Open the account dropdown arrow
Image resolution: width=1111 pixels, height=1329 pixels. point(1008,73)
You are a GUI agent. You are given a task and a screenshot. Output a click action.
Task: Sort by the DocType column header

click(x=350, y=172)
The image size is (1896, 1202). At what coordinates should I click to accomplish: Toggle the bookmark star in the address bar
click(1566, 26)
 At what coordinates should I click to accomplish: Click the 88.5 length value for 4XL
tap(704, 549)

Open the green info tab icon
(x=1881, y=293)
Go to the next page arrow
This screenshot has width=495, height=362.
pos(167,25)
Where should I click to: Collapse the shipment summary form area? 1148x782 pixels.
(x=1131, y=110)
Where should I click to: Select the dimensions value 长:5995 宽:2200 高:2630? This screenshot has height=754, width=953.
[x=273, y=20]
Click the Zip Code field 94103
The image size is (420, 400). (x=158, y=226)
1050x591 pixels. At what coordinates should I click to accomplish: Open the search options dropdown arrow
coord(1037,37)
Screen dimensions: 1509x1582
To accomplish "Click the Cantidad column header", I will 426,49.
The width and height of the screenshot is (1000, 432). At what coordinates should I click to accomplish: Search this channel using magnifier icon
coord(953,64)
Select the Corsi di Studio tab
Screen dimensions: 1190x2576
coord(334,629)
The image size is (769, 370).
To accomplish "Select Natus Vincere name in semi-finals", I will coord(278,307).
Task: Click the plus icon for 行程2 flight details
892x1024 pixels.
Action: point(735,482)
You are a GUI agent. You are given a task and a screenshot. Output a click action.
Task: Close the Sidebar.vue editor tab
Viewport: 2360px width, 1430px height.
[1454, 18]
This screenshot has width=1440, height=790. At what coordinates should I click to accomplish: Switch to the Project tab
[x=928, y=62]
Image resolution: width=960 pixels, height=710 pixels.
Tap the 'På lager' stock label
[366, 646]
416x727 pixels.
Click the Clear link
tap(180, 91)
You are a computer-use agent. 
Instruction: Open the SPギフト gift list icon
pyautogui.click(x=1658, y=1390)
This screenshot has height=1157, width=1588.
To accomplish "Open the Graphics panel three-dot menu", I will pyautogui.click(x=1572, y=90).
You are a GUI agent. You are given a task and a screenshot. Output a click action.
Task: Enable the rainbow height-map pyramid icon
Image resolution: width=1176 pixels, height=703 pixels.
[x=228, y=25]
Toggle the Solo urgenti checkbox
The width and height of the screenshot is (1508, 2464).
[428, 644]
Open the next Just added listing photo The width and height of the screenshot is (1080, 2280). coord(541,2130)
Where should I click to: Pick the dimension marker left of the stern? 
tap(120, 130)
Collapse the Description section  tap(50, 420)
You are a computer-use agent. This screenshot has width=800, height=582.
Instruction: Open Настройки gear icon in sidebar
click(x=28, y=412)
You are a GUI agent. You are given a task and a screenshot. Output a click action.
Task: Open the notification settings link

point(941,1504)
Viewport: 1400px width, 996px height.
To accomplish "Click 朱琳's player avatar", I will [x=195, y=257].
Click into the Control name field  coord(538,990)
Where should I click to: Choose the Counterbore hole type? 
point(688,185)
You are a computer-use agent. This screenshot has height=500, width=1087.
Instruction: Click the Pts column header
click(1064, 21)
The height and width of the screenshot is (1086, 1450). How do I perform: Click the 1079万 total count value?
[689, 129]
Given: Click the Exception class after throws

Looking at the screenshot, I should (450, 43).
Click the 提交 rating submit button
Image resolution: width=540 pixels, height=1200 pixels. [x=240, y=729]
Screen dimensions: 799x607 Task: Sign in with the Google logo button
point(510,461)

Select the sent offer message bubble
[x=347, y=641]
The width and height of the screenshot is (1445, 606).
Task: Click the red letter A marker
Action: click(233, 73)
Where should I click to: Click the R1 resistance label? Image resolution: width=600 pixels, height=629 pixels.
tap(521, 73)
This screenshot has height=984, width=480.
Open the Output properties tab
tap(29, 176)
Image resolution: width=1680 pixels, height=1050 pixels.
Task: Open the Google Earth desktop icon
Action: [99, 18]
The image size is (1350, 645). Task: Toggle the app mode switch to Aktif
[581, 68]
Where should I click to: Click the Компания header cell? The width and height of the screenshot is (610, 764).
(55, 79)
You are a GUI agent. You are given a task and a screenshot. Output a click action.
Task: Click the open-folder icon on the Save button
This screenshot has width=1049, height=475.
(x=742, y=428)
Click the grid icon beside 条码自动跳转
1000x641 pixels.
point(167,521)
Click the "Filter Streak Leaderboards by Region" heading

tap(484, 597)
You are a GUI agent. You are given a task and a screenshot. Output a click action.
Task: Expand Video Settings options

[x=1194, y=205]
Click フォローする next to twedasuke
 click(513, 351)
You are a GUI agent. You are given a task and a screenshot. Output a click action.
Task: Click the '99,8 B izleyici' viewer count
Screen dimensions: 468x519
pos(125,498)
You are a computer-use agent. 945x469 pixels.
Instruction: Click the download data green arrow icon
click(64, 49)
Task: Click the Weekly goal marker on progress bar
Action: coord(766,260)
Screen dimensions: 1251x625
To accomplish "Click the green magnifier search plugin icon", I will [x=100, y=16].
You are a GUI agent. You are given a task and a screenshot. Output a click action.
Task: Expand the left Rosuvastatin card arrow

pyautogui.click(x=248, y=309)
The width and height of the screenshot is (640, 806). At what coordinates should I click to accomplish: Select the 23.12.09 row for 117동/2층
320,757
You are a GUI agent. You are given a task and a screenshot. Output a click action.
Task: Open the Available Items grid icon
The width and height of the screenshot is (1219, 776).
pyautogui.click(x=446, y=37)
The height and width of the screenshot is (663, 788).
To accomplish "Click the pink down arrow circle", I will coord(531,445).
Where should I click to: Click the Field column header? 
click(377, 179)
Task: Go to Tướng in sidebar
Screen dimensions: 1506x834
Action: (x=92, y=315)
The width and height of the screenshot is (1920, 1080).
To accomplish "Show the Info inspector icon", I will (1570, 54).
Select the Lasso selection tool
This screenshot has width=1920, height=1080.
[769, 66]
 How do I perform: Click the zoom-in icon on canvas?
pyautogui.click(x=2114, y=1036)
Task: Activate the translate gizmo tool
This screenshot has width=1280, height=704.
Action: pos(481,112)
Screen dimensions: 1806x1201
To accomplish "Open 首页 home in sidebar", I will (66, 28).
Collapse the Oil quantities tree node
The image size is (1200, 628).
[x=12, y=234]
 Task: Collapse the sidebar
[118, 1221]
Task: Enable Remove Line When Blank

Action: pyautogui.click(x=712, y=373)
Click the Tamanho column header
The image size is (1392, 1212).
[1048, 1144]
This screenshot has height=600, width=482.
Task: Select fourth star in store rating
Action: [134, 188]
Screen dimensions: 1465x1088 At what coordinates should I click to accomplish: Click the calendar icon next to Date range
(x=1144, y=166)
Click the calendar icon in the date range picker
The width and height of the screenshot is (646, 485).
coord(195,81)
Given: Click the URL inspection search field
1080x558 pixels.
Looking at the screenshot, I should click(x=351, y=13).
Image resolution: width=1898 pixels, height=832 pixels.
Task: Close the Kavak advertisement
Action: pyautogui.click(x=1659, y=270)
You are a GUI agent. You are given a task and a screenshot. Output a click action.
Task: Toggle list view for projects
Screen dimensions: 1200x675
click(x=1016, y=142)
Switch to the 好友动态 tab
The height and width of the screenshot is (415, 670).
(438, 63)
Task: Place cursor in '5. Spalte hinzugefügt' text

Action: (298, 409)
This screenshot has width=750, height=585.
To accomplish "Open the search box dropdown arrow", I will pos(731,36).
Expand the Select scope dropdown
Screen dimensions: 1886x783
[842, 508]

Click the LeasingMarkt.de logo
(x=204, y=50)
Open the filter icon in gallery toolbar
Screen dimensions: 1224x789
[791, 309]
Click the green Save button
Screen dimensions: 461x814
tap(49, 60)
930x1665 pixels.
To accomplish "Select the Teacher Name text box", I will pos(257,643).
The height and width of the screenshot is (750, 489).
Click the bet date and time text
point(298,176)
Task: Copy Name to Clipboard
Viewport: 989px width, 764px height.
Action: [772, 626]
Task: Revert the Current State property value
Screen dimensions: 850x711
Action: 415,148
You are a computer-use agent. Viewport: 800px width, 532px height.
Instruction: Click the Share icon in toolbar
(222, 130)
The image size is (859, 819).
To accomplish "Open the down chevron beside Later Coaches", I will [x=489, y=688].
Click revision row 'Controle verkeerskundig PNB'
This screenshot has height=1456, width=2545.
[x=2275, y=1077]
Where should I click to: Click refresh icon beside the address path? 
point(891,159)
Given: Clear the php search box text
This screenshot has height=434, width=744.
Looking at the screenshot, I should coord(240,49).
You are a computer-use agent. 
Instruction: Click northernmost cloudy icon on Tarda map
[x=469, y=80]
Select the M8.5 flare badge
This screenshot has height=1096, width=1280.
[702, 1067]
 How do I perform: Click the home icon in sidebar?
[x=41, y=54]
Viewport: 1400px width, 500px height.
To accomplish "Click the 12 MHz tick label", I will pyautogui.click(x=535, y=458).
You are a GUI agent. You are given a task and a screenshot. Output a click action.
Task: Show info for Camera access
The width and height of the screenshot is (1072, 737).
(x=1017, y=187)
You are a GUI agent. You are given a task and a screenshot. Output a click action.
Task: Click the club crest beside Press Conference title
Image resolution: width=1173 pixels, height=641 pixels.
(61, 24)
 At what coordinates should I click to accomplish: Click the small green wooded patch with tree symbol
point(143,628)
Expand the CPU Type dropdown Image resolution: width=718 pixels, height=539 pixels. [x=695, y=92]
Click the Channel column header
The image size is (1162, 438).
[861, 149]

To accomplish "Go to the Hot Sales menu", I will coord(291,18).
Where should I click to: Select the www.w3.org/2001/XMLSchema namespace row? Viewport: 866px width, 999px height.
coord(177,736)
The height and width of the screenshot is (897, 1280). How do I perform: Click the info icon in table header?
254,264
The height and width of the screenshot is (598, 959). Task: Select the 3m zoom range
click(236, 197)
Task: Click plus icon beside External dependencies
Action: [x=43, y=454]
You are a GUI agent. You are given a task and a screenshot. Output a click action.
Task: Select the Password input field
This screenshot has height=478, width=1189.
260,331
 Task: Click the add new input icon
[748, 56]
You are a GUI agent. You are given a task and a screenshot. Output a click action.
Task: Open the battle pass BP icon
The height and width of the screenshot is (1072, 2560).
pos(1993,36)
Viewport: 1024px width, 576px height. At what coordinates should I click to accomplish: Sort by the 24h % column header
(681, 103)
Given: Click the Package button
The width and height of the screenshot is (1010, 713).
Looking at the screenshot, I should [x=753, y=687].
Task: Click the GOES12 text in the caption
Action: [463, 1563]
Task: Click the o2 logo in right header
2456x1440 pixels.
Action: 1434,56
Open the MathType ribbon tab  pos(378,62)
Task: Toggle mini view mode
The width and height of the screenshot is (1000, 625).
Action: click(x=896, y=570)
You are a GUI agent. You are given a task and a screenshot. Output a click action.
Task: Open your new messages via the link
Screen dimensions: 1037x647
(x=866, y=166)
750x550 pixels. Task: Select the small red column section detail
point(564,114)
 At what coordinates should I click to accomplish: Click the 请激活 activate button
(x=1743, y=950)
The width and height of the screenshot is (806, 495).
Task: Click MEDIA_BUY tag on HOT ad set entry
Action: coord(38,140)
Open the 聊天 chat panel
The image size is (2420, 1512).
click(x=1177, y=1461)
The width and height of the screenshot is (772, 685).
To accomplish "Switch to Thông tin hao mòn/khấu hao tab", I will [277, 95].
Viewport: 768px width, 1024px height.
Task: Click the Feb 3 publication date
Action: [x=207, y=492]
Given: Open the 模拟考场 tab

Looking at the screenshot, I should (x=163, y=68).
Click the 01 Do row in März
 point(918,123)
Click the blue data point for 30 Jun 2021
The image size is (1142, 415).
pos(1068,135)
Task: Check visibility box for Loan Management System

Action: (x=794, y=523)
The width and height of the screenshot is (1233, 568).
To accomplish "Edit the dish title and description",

☆ ☆ ☆ ☆

#### WHAT THE EXERCISE ASKS
Please write out again the part that opens with the line containing "The height and width of the screenshot is (598, 959)." and closes with the line containing "pos(1993,36)", switching "Password" to "Username" and keeping everything else the same.

#### ANSWER TO THIS TASK
The height and width of the screenshot is (598, 959). Task: Select the 3m zoom range
click(236, 197)
Task: Click plus icon beside External dependencies
Action: [x=43, y=454]
You are a GUI agent. You are given a task and a screenshot. Output a click action.
Task: Select the Username input field
This screenshot has height=478, width=1189.
260,331
 Task: Click the add new input icon
[748, 56]
You are a GUI agent. You are given a task and a screenshot. Output a click action.
Task: Open the battle pass BP icon
The height and width of the screenshot is (1072, 2560).
pos(1993,36)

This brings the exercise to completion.